### The request:
List the records from the line with "Task: Click the Add button for package sites" through the line with "Where should I" as a numbered list, skipping blank lines. Leave the pictures out.

### Material shown:
* Begin *

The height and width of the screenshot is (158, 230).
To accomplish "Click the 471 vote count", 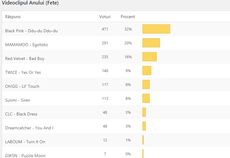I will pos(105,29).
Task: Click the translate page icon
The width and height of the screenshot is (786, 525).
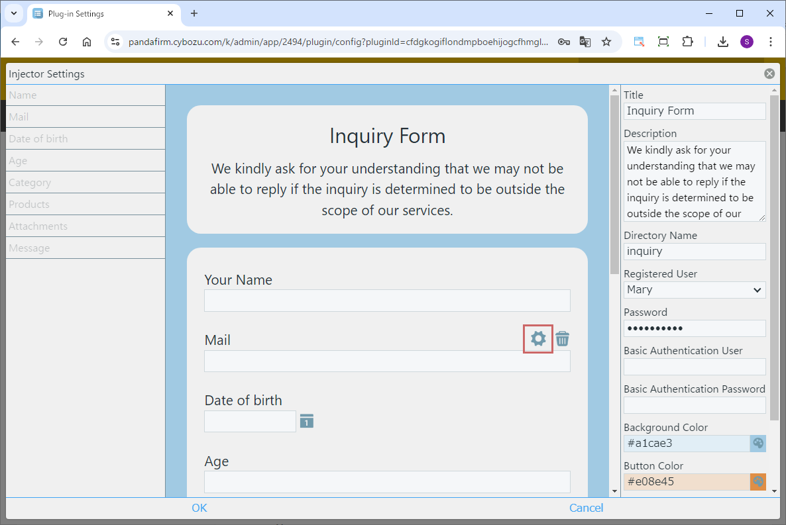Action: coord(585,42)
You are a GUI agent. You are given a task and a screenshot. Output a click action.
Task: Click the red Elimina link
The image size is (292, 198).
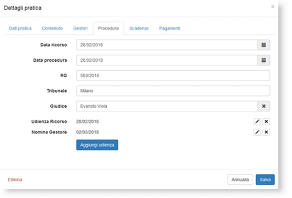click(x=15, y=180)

* End *
* Begin *

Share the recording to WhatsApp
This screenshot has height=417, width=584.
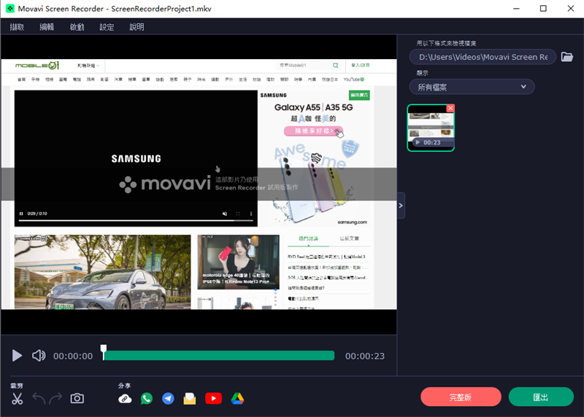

* End *
* Begin *

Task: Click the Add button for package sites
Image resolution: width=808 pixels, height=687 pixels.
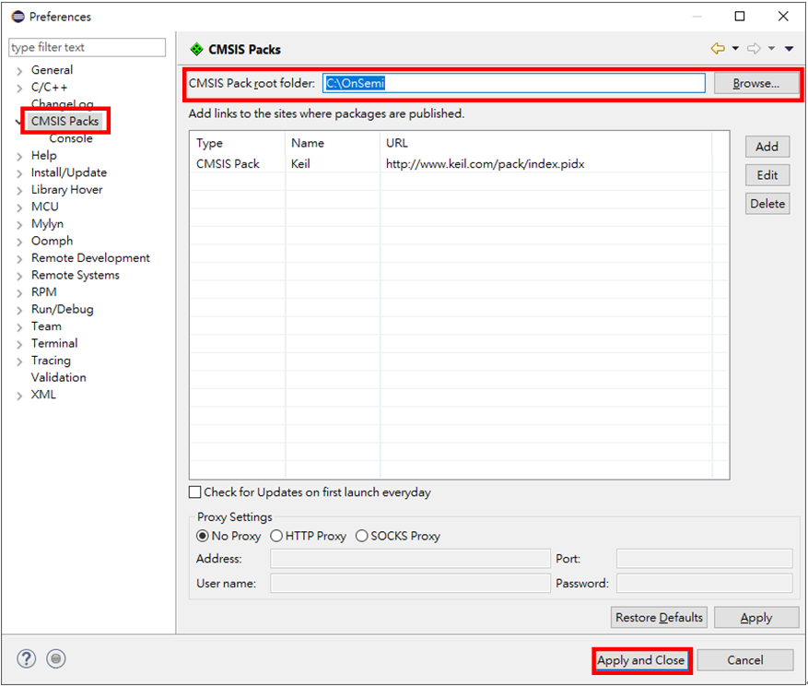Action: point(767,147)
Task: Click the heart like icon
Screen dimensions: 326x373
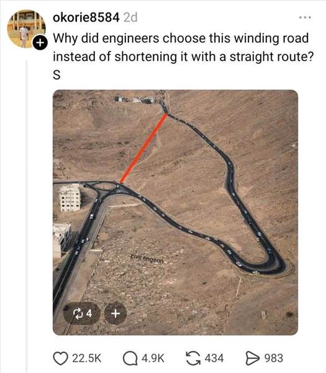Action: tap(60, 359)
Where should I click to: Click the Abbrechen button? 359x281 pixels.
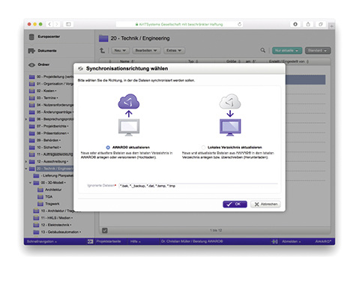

* End *

### Answer to the problem:
1. Task: Click the Add button for package sites
2. Image resolution: width=808 pixels, height=687 pixels.
3. Action: point(767,147)
4. Task: Click the heart like icon
5. Screen dimensions: 326x373
6. Action: tap(60, 359)
7. Where should I click to: Click the Abbrechen button? 359x281 pixels.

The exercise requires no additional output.